Being sick is the worst. But being sick when you have a chronic illness is so much scarier than it ever used to be before I developed rheumatoid arthritis, axial spondyloarthritis, fibromyalgia, neuropathy, Raynaud’s and more chronic conditions.
When news about the new strain of coronavirus spreading around the world and in the U.S. starting ramping up, I began watching closely and intensely.
In my head I began ticking off all the risk checkboxes present in my life. These include my biologic and steroid medications (which make me more susceptible to infections), asthma, and having bronchitis in the last year. Then there’s the fact that I often cannot tell I am sick until I am much further along because I live with chronic pain, fatigue, migraine, etc.
I know and understand the basic lack of hygiene habits many people have. I have been in bathrooms, watched someone walk in, use the restroom, and then walk out without using soap or water. I worked in a grocery store and saw how many people would pick food up off the shelves and eat it without washing their hands. I saw person after person come into work when they were very sick because they could not afford to take the time off.
On top of all this, I live in San Antonio, where we are housing repatriated people from Wuhan, China and from the Diamond Princess cruise ship. There are already diagnosed cases here.
Feeling Dismissed and Ignored
When I began expressing my concerns, I kept getting dismissed — in patient groups and among some of my friends, as well as in news coverage and public health messages for different groups. I’ve heard people saying things like, “this is a risk only to children and the elderly.” The CDC doesn’t have resources specific to people with underlying chronic conditions in its “Information for Specific Groups” section.
We in the chronic illness community are being ignored or sloughed off like secondhand citizens.
No one is talking about how the health of the weakest of us affects the health of us all. No one is talking about how we need to protect those of us most vulnerable when this virus spreads across the country, as the CDC has clearly stated that it will.

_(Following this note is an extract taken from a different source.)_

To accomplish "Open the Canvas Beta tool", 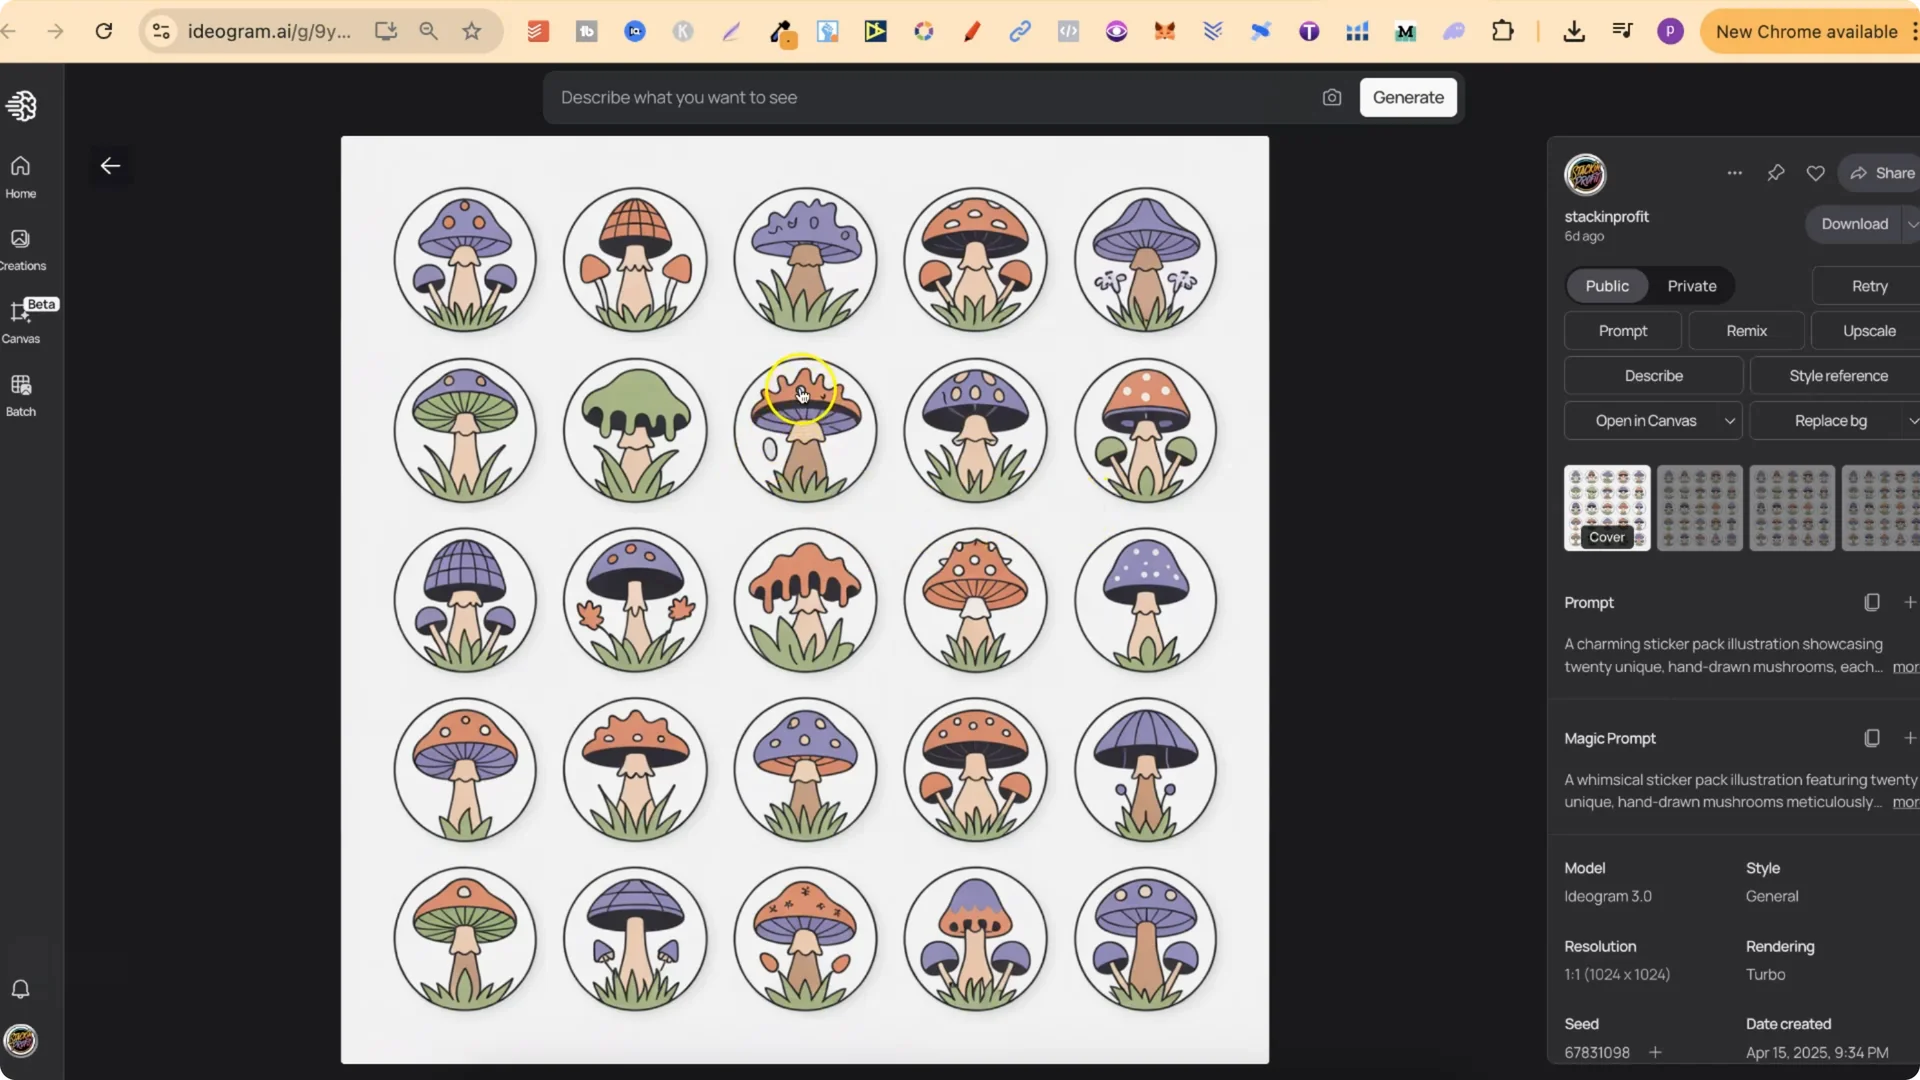I will pyautogui.click(x=21, y=320).
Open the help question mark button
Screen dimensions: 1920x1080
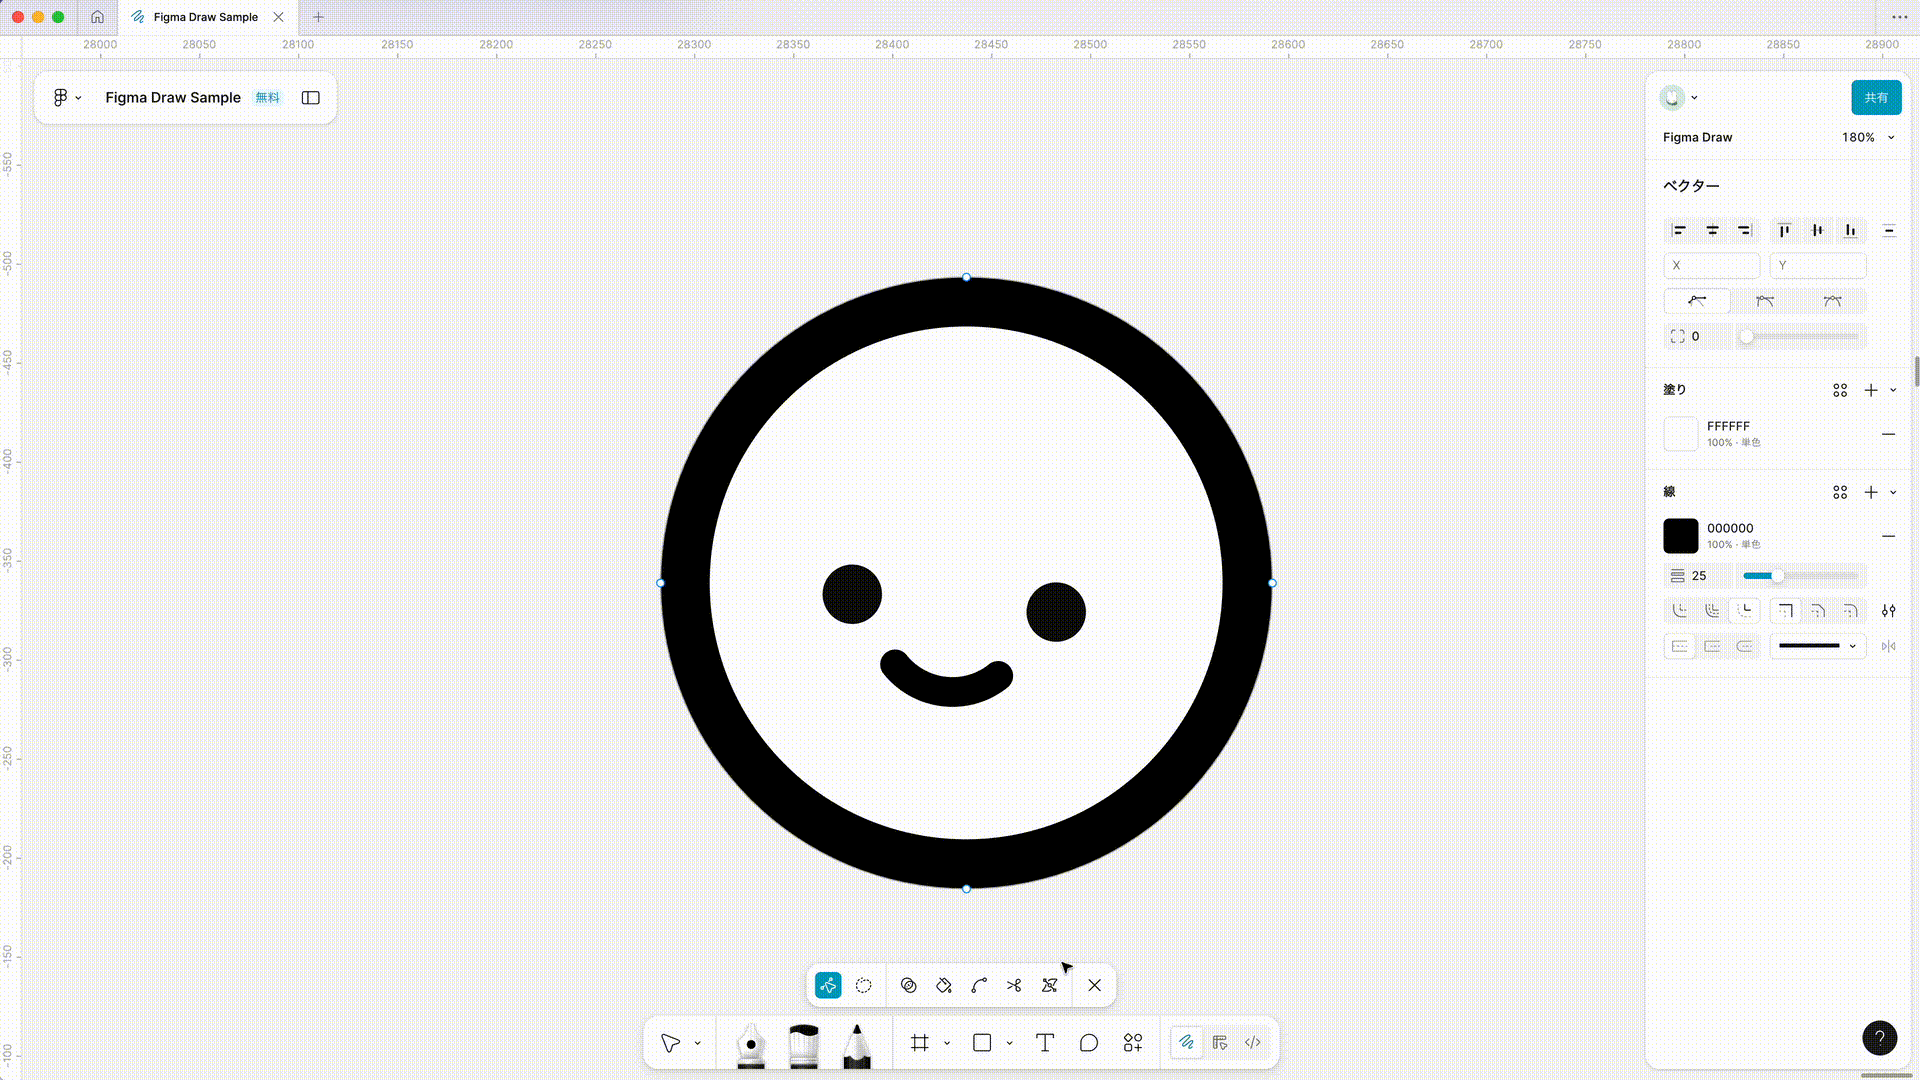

A Lack of Information Increases My Anxiety
We don’t have enough information to understand true infection or death rates, nor do we know how this virus is affecting the chronic illness community. Even reputable sources are only guessing because even though the coronavirus is in the same family as other respiratory viruses, we are dealing with the unknown right now. But being told that this is “just like the flu” and we should not worry about it is not a comfort to me. The flu and pneumonia come with a higher mortality rate for people with chronic illness and who are immune-compromised. I find no comfort in that at all.
I have anxiety. My anxiety can get really intense. And it is made worse when no one discusses my fears or answers my questions directly. CreakyJoints is the only health organization I have seen so far that has addressed the precautions we need to take.
I don’t want this fear to take over my life, but I don’t want to be lied to or have my fears dismissed.
If I can discuss this in a rational and reasonable way with real information, then I will know how best to proceed when making decisions and have some of my anxiety alleviated. I don’t want media hype to inflate my fears or my prospects regarding what will happen, but it is also very hard to figure out who or what to trust. So here is what I am doing to try to maintain my sense of reality and make solid decisions based on what we know right now.
- Follow updates on the CDC website.
- Check out the Health and Human Services info in my local area regarding what is happening in my community.
- If new information pops up, I try to verify it with more than one source instead of just believing what I read in that moment.
- I don’t allow myself to constantly read the latest articles. At some point in the day I shut it all off or it becomes fodder for my anxiety.
- I stick to reputable organizations that have a precedence of reporting the facts without emotional bias or fearmongering.
- I am taking extra precautions like wiping off my desk and telephone at work. I keep sanitizing wipes in my bag and hand sanitizer at my desk.
- Because we are housing infected patients in my city and based on the CDC recommendations, I have asked about a pandemic plan at my work. It turns out they were already figuring it out and I found out that plan yesterday.
- In the next week I will be stocking up on groceries and supplies in case we have to stay inside for a couple of weeks.
- I have a small group of people I can discuss my fears openly with and who help to keep me grounded.
- Distract, distract, distract. I am doing all these other things to be aware but I also do not want to let the fear take over my life, so I am making myself do fun things that I enjoy: bingeing my favorite TV shows, creating art, playing games, and petting my amazing dog who always knows when I am upset.
I don’t know what the future will bring, but I do know that I can try to be as prepared as possible and have to take things one day at a time — or I will get lost in all of this.